Doop

1. De doop van Johannes

De doop die volgt op de inkeer

Wanneer de ‘dageraad van het nieuwe verbond’ aanbreekt, klinkt in de dorpen en de steden van Israël de oproep van Johannes de Doper:
Kom tot inkeer, want het koninkrijk van de hemel is nabij! (Matteüs 3:2).
Ook de profeten van het oude verbond roepen de mensen op om tot inkeer te komen of zich te bekeren.
Zij sporen het van God afgevallen volk steeds weer aan om opnieuw contact met Hem te zoeken.
Want eens redde Hij hen uit Egypte om zo aan de slavernij te ontsnappen.

Ook dringen de profeten er bij het volk op aan om de wetten van God weer te gaan gehoorzamen.
Maar als Johannes de mensen oproept om tot inkeer te komen, komt er een nieuw aspect bij.
Want de verandering van het hart, van gezindheid en van denken wordt in verband gebracht met het koninkrijk van God, dus met het binnengaan van de mens in dit onzichtbare rijk van God.
Scherp en duidelijk wordt door Johannes bekendgemaakt dat een totale levensvernieuwing nodig is als de mens in dit geestelijke rijk wil komen en daar gaan functioneren.

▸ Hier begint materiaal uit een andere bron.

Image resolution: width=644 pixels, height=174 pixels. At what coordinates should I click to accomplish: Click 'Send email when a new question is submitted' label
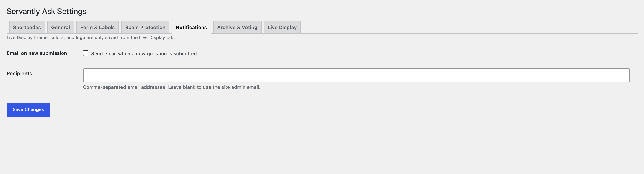click(144, 54)
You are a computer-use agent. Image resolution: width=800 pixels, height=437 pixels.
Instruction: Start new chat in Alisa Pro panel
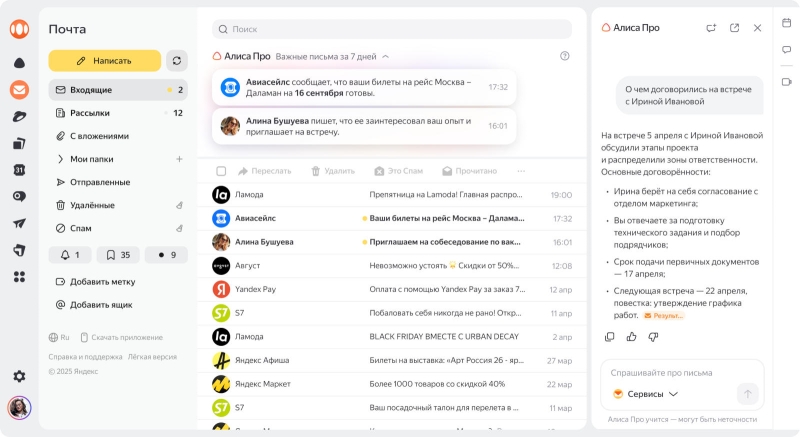point(711,28)
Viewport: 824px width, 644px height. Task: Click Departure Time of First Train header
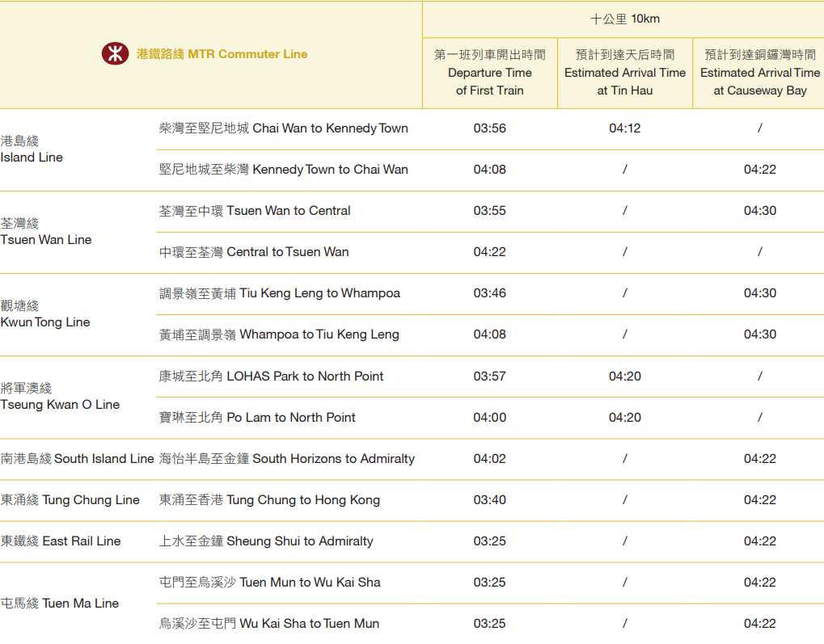tap(489, 73)
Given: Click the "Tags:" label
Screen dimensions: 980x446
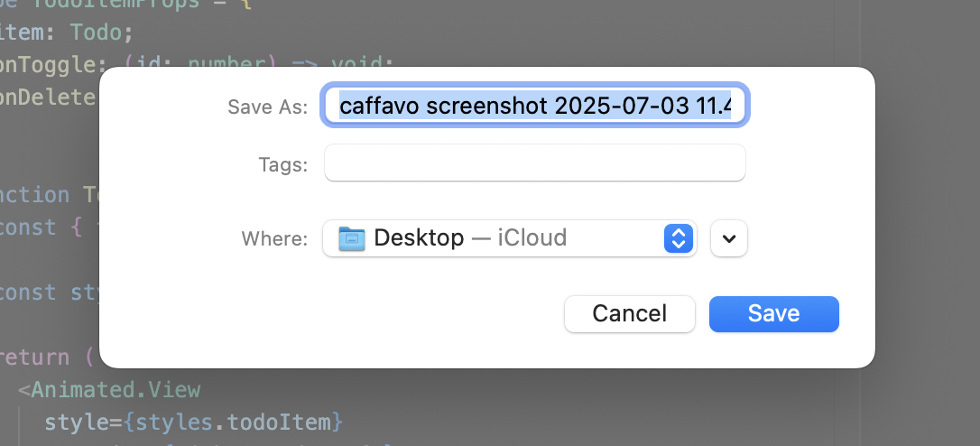Looking at the screenshot, I should [x=282, y=164].
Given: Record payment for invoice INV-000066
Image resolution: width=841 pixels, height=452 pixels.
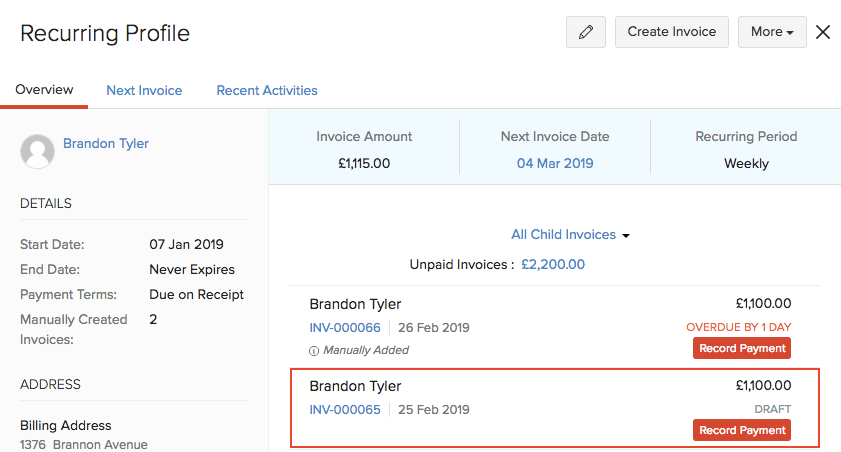Looking at the screenshot, I should tap(741, 348).
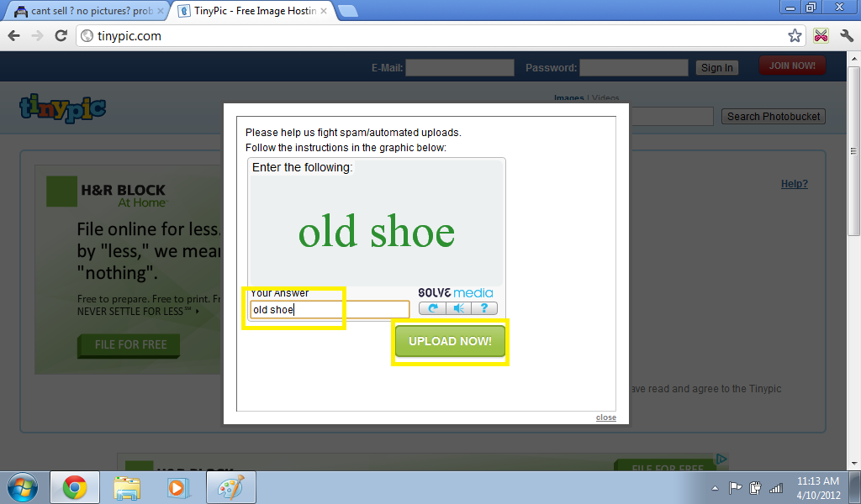Click the browser back arrow

pos(14,36)
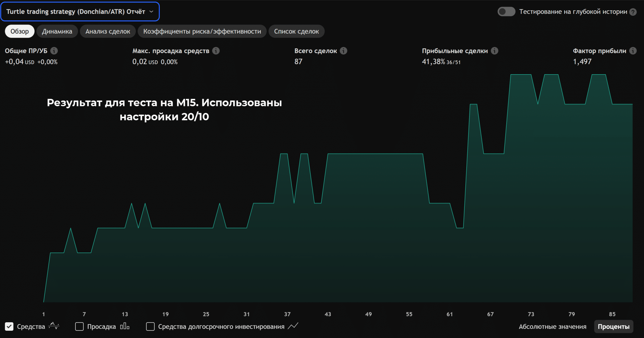Viewport: 644px width, 338px height.
Task: Go to the Список сделок tab
Action: 296,31
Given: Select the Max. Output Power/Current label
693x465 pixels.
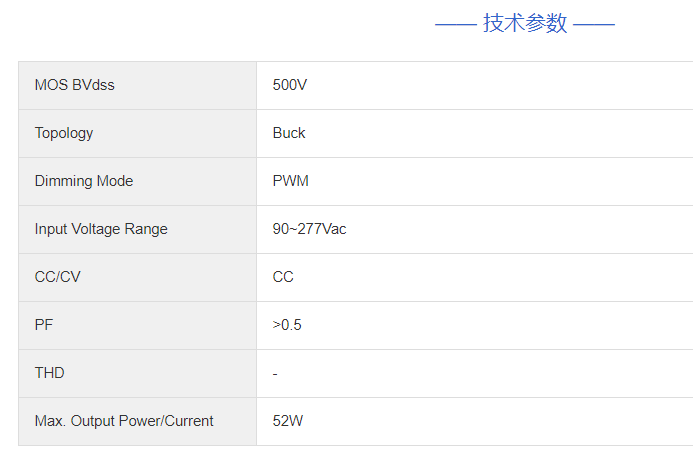Looking at the screenshot, I should coord(124,421).
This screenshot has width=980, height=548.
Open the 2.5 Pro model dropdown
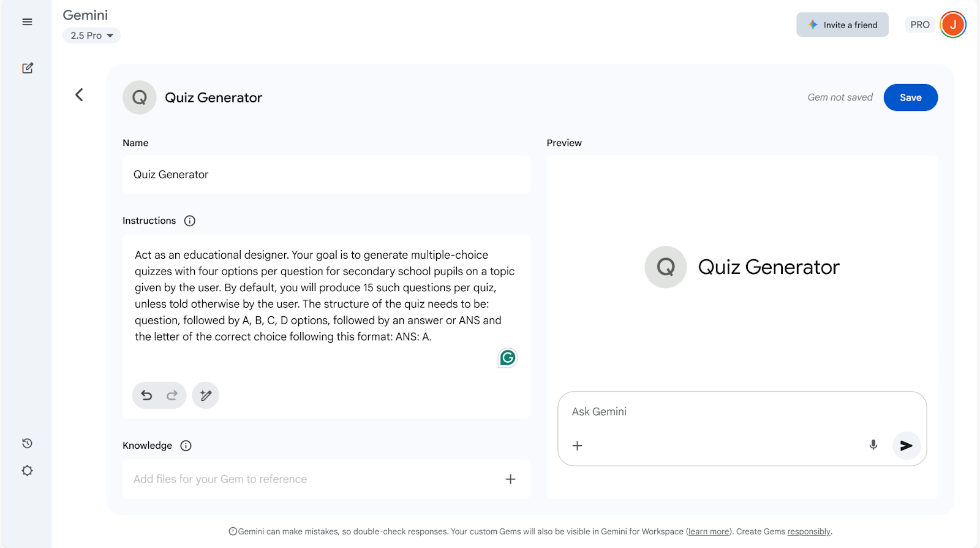click(91, 36)
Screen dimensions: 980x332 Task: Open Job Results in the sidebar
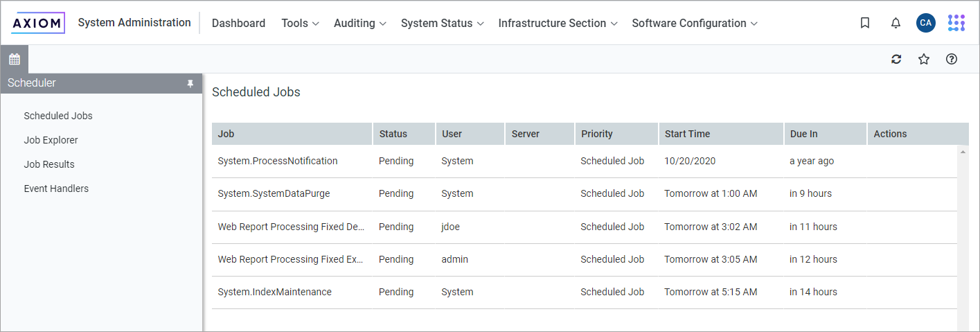coord(48,164)
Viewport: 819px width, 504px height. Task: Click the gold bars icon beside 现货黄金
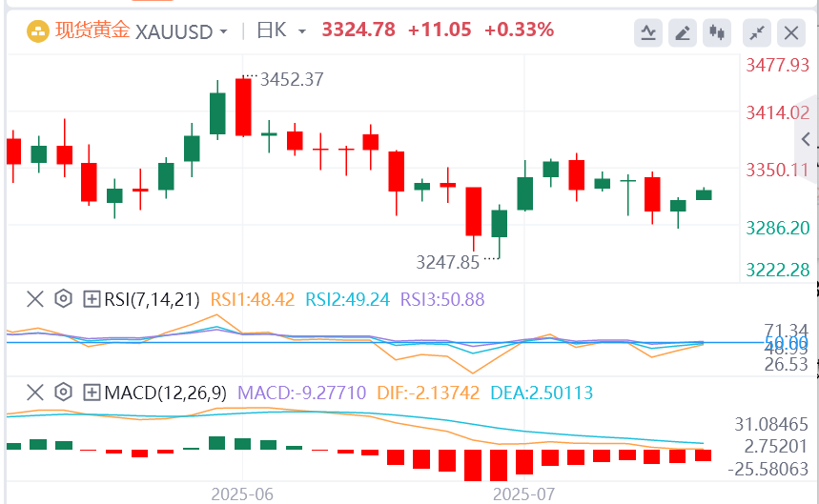[x=39, y=30]
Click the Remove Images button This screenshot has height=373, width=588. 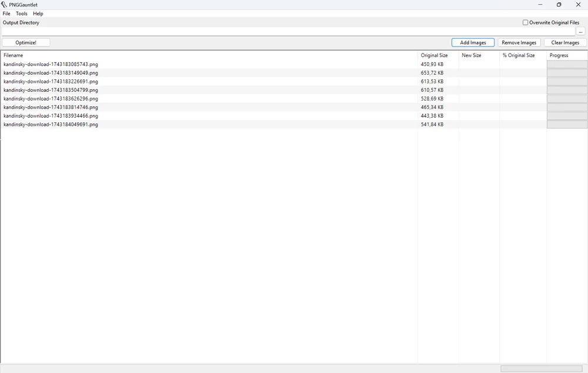[x=519, y=42]

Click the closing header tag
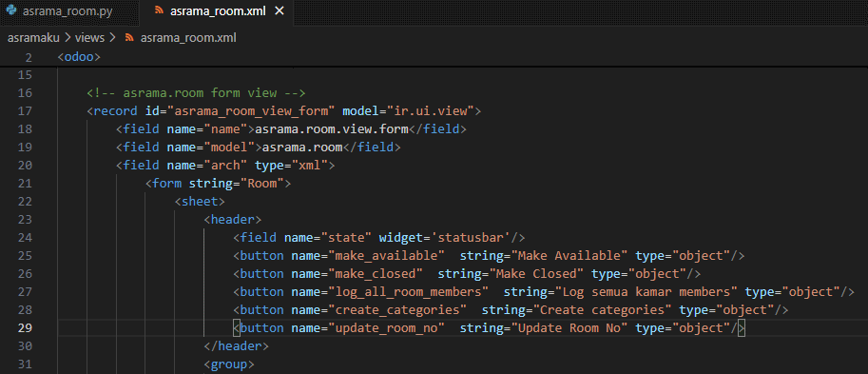[x=237, y=346]
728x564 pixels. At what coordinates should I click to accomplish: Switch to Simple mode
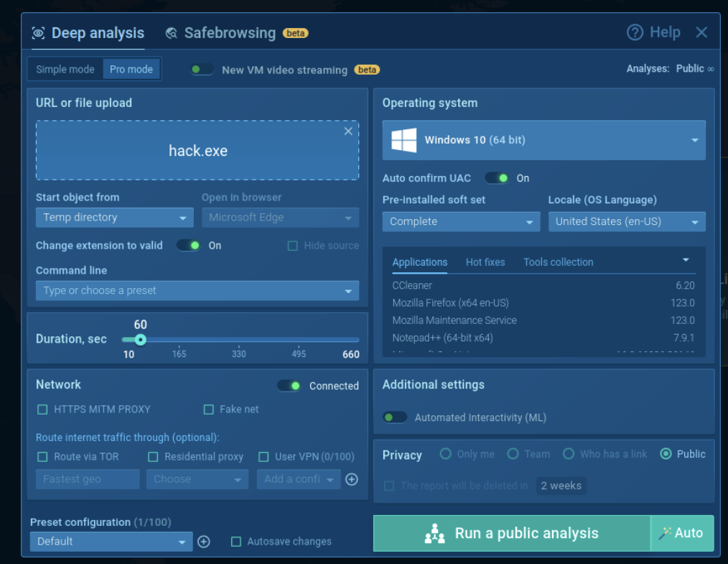pos(65,70)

Wat je oude geestelijke status betreft ben je dood door misstappen en zonden (zie Efeziërs 2:1), want niemand kan met satan contact onderhouden en ook leven.
Dood zijn betekent in verbinding staan met het rijk van de duisternis door gehoorzaam te zijn aan de demonen die je uiteindelijk met de geestelijke dood ‘belonen’ (zie Romeinen 6:23).
Dood zijn betekent tegelijk geen verbinding (meer) hebben met God, geen contact meer met Hem kunnen leggen en onderhouden!

Wanneer je tot inkeer komt, keer je je af van je vijand en overweldiger door wie je naar de geestelijke dood gevoerd wordt.
Innerlijk scheur je je los van je ongewenste begeleiders en onderdrukkers.
Je luistert niet meer naar de stem van satan, je weigert deze nog langer te gehoorzamen en ook wil je zijn werken of daden niet meer doen.
Je maakt je vermoeide en met de dood verbonden geest daarom los van de duisternis en richt hem op de zon van de gerechtigheid, op dé bewerker van je herstel en je levensvernieuwer: Jezus Christus.

Door het geloof - een functie van je geest – zoek je, na je inkeer, in de onzichtbare wereld naar God, die geest is.
Zo wordt gezegd dat de Tessalonicenzen zich van de afgoden afgewend en hun geloof op God gericht hebben (zie 1 Tessalonicenzen 1:8 en 9).
En God van zijn kant verlangt er ook naar, vanuit het diepst van zijn Vaderhart, om zich voor eeuwig met jou te verbinden!

Als je tot inkeer komt, zoek je de aanwezigheid van God om van Hem de vergeving van jouw zondeschuld en het eeuwigdurende leven bij Hem te krijgen.
Johannes de Doper kent geen andere weg, geen andere manier.
Om Jezus aan Israël bekend te maken, komt Johannes dopen in water.
Tegen iedereen die naar zijn doop komt kijken, zegt hij:
Daar is het Lam van God, dat de zonde van de wereld wegneemt (zie Johannes 1:29).

De doop van Johannes is dus gebaseerd op het tot inkeer komen van de mens en heeft als doel het laten zien dat zijn zondeschuld niet meer bestaat.
Wanneer de mens volledig afstand neemt van het kwaad en contact met God zoekt, wordt zijn schuld weggedaan.
Zijn doop gaat dan ook samen met het opbiechten van de zonden die hij gedaan heeft.
Zonden bestaan uit verkeerde daden, woorden en gedachten.
Om zondaars tot rechtvaardigheid te brengen … (zie Lucas 1:17).